Als Sahra Wagenknecht in einem SZ-Interview kürzlich davon sprach, dass Parteien wie SPD und Linke die „normalen Menschen“ mit Debatten um „Sprachsensibilitäten, Gendersternchen und Lifestyle-Fragen“ vergraulten, hatte sie vielleicht jemanden wie Lilli Samhuber vor Augen: Eine Arbeiterin aus der Provinz, die gendergerechte Sprache für „Spinnereien“ hält und das Gefühl hat, dass Politik „nicht mehr auf uns schaut“. Wagenknecht sagte: „Von Arbeitern und Arbeitslosen werden linke Parteien kaum noch gewählt.“ Samhuber machte ihr Kreuz zuletzt bei der AfD – aus Protest, wie sie sagt.

SPD hat innerhalb von 20 Jahren ihr Wahlergebnis halbiert

Die ehemalige Fraktionschefin der Linken ist nicht die einzige prominente Politikerin, die glaubt, dass Linke und SPD zu sehr Minderheitsthemen bedienen, statt sich „um soziale Ungleichheit, Armutslöhne und niedrige Renten“ zu kümmern.
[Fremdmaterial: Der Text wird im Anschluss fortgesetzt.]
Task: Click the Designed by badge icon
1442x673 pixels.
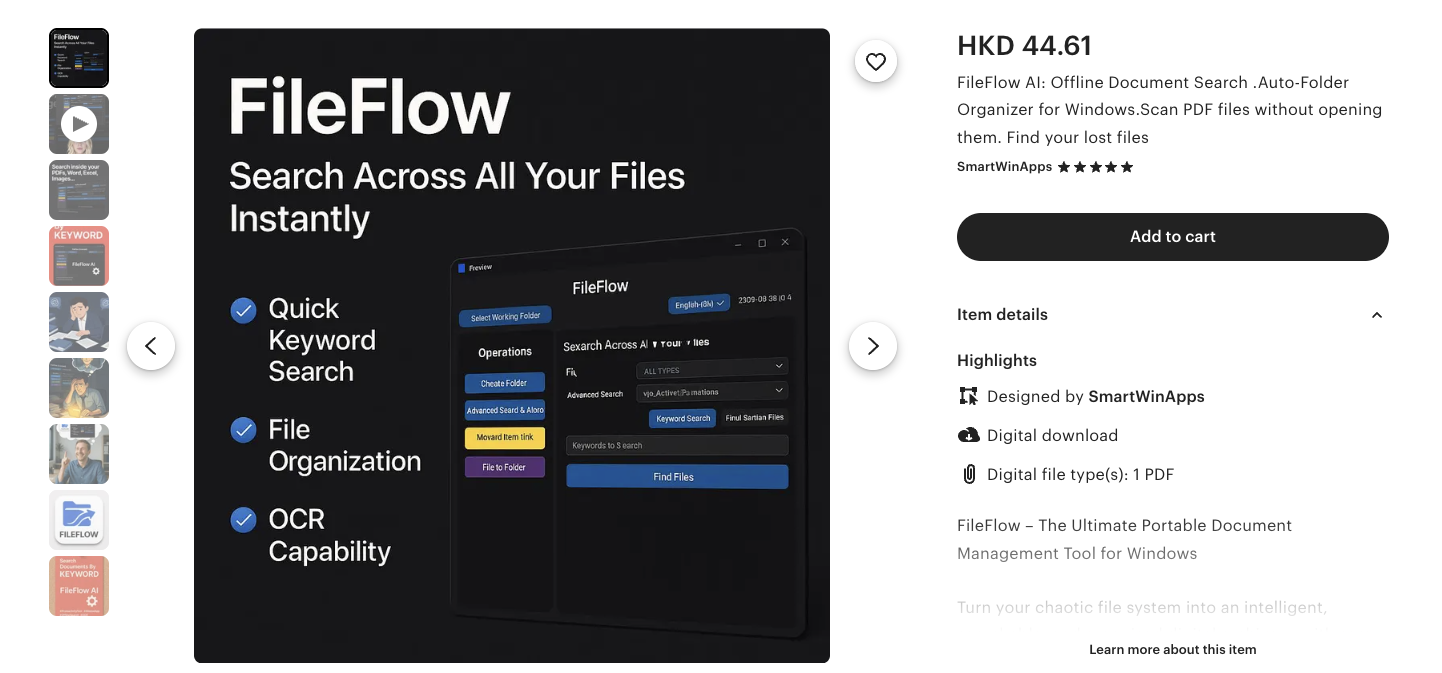Action: 968,396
Sigmar Gabriel, ehemaliger SPD-Chef, warnte seine Partei schon vor Jahren vor dem Trump-Effekt. „Wer die Arbeiter des Rust Belt verliert, dem werden die Hipster in Kalifornien auch nicht mehr helfen.“ In Deutschland wählen die Hipster auch noch viel lieber grün.
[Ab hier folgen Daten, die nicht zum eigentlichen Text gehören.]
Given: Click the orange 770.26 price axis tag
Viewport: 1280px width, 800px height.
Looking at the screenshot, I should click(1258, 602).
Den Niedergang der roten Parteien machen ein paar Zahlen deutlich: In Umfragen kommen SPD und Linke zusammen kaum noch über 25 Prozent. Bei der Bundestagswahl 1998 erreichte die SPD noch ganz allein ein Wahlergebnis von 40,9 Prozent. Laut Analyse der Forschungsgruppe Wahlen stimmten damals 48 Prozent der Arbeiter für die Sozialdemokraten. 2017 waren beide Werte nur noch halb so groß. Auch die Linke, aus dem politischen Widerstand gegen die Schröder-SPD geboren, hat große Teile ihrer Stammwählerschaft verloren: Arbeitslose und prekär Beschäftigte wählten 2017 am häufigsten die AfD. „Bei denen habe ich das Gefühl, dass die noch etwas für die Deutschen machen“, sagt Lilli Samhuber. Und das, obwohl die AfD noch nie in einer Regierung saß. Was läuft da falsch?
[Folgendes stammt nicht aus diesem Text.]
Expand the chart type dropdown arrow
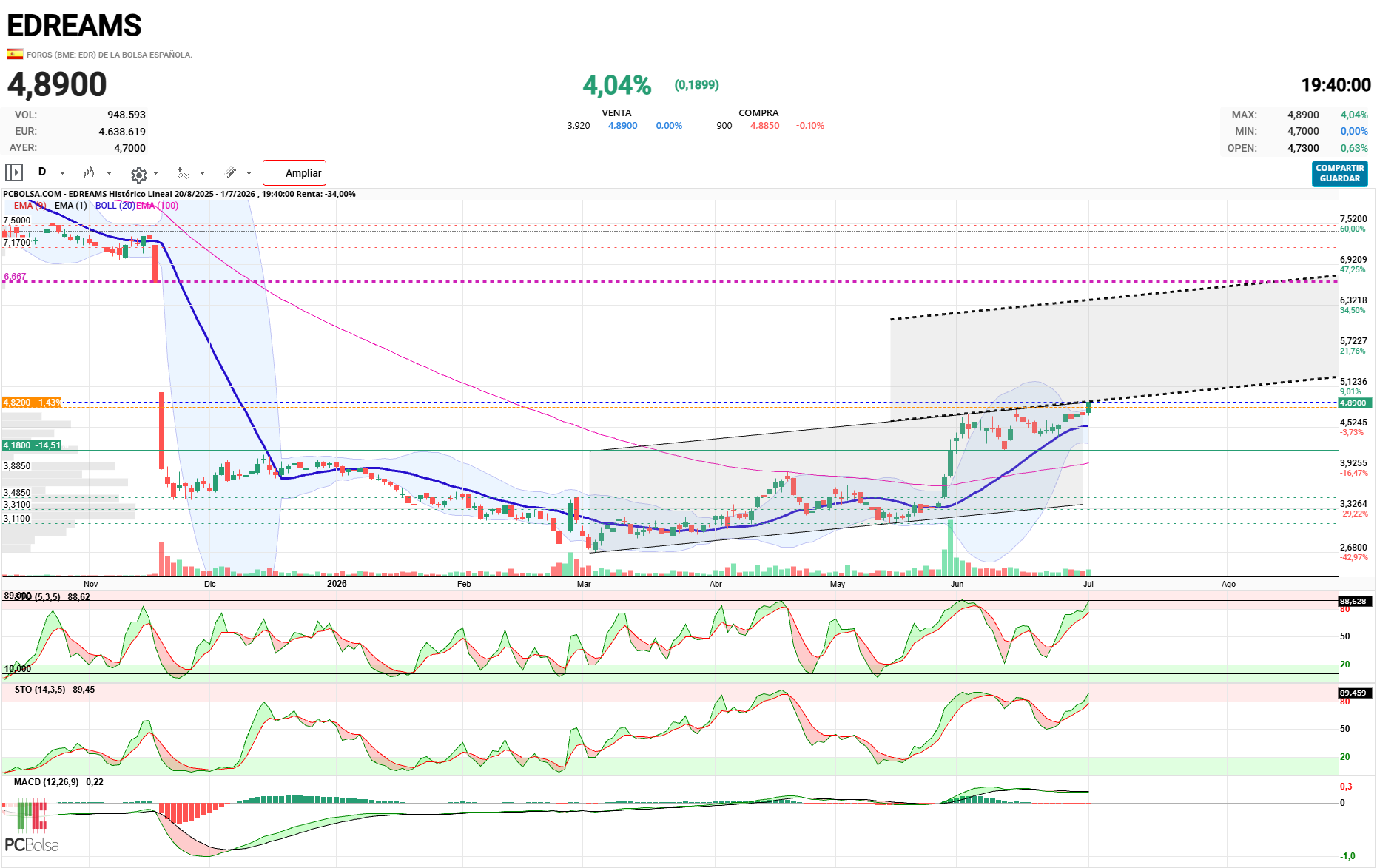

Kritik u.a. an der Milliarden-Hilfe für die Lufthansa
 
Viktor Kibler könnte der geborene SPD-Wähler sein: Industriearbeiter, Steuerzahler, Wohnungseigentümer, Sohn von Einwanderern aus der ehemaligen Sowjetunion. Seine Stimme kriegen die Sozialdemokraten trotzdem nicht. Der 27-Jährige arbeitet am Fließband eines bayerischen Autoherstellers – ein Knochenjob, der immerhin ordentlich bezahlt wird. Ihn beschäftigt zum Beispiel, dass Leiharbeiter in der Zuliefererindustrie für eine ähnliche Arbeit nur den Mindestlohn verdienten, während er als Festangestellter etwa doppelt so viel bekomme. Und es macht ihn fassungslos, dass monatelang über die Details der Grundrente gestritten werde, während in der Corona-Krise plötzlich Milliarden da seien, um Unternehmen wie die Lufthansa zu retten. Er hat das Gefühl, dass die „ältere Bevölkerung, die seit Jahrzehnten im Job und der Erziehung schuftet, im Stich gelassen wird“. Er meint damit auch seine Mutter, die mit 60 arbeitslos geworden ist und jetzt reihenweise Bewerbungen schreiben und Schulungen der Arbeitsagentur besuchen müsse.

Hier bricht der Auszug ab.